About a year and a half ago, executives at several companies were bemoaning the high energy costs and the difficulty of getting enough energy electricity to their datacenters. It's not an uncommon concern among IT execs, but this group did more than kvetch. They banded together and sought other companies to join them. In February 2007, the Green Grid was born, and in less than a year grew to more than 100 members.
Metrics let businesses achieve real energy efficiencies
More important, it established two metrics that are helping companies do something about their datacenter energy woes: the Power Usage Effectiveness (PUE) metric and the Data Center Efficiency (DCE) metric. "We started with a common language and metrics to establish the baseline and goals," says John Tuccillo, one of the Green Grid directors. "It's an important starting point for any company looking to embrace sustainable IT practices," he adds.

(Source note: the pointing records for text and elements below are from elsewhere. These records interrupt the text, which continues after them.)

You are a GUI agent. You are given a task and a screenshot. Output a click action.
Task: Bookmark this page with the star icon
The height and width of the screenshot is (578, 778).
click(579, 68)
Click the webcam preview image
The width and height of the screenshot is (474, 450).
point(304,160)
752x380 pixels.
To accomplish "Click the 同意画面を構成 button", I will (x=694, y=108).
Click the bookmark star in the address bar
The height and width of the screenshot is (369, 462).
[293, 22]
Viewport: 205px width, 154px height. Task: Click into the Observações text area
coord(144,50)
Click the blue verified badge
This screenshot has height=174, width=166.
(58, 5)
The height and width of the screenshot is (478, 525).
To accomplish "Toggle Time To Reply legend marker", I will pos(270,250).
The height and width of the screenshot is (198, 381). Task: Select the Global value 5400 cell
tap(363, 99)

The approach is simple: "If you can't see it, you can't address it," says Christian Belady, a Green Grid board member.
With these metrics, datacenters and the vendors whose products they employ now can measure energy usage in a consistent way, across various datacenter configurations and product mixes, providing both the insight on where energy is consumed and the ability to gauge whether energy-reduction efforts are actually working. "People were not adopting best practices as well as they should have since they had no understanding of what the effect would be if they did," Belady says. Now they can calculate that effect.

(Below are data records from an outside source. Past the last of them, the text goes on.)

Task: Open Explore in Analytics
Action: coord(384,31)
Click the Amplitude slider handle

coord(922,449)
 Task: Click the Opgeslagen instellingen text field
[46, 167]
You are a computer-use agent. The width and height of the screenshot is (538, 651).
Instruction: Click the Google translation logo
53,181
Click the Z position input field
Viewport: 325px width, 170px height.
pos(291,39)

And the results are positive, Belady says, noting that the companies that have used the metrics have all seen improved energy efficiency. How they accomplished these efficiencies varies considerably, as IT and power engineers experimented with various approaches once they had ways of measuring effectiveness. "All of them were finding new and different ways to do so," Belady says. "It's kind of astonishing."
Moving beyond the low-hanging fruit
The Green Grid's initial focus was what Belady calls the "low-hanging fruit," establishing the baselines and metrics around energy consumption. And now it's carrying that fruit further by working with governments in North America, Europe, and Asia to incorporate the Green Grid metrics into their own goals, regulations, and so on.

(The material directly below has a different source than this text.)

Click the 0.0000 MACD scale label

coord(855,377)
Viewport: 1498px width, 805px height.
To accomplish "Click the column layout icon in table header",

While governments may use the metrics in different ways, Belady notes that having a common underlying set of metrics is useful to global companies as it provides a consistent context across nations. And there's not been the kind of divisions over energy efficiency as there have been in other environment areas, such as climate change and industrial pollution, "because the governments all have their eyes on the same goal: energy efficiency," he adds.
The Green Grid studiously avoids product recommendations and spends a lot of time gaining consensus among its members, in both cases to further adoption and keep the process as apolitical as possible, Tuccillo notes. "No one company can drive the process," Tuccillo says, lessening the possibility of interminable standards conflicts that groups such as the IEEE have seen.
And the Green Grid uses existing metrics, standards, and research where possible to speed up both the technical and political processes, he adds. "Other organizations are coming up with similar metrics, so why not call them the same?" says Belady.
Tuccillo and Belady expect the Green Grid's task will get more difficult as the nonprofit tackles more complex issues beyond the low-hanging fruit, such as gauging datacenter productivity and correlating that to energy efficiency. But the hard-dollar benefits of saving energy give them both faith the Green Grid will tackle the issues higher up in the tree.